Available data:

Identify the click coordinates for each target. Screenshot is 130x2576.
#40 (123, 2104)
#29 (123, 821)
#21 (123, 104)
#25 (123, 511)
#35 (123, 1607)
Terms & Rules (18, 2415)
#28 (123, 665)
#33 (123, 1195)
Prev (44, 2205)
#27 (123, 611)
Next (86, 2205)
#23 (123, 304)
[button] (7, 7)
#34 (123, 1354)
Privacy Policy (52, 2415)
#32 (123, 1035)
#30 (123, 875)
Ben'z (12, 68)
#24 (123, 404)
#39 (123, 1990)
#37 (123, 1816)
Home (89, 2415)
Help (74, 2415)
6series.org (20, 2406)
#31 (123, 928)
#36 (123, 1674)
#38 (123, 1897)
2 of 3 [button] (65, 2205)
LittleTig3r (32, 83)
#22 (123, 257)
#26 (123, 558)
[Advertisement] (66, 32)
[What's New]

Task: Take the material above and set it down again exactly.

Solved exercise:
Identify the click coordinates for each target. Screenshot is 130x2576.
#40 (123, 2104)
#29 (123, 821)
#21 (123, 104)
#25 (123, 511)
#35 (123, 1607)
Terms & Rules (18, 2415)
#28 (123, 665)
#33 (123, 1195)
Prev (44, 2205)
#27 (123, 611)
Next (86, 2205)
#23 (123, 304)
[button] (7, 7)
#34 (123, 1354)
Privacy Policy (52, 2415)
#32 (123, 1035)
#30 (123, 875)
Ben'z (12, 68)
#24 (123, 404)
#39 (123, 1990)
#37 (123, 1816)
Home (89, 2415)
Help (74, 2415)
6series.org (20, 2406)
#31 (123, 928)
#36 (123, 1674)
#38 (123, 1897)
2 of 3 [button] (65, 2205)
LittleTig3r (32, 83)
#22 (123, 257)
#26 (123, 558)
[Advertisement] (66, 32)
[What's New]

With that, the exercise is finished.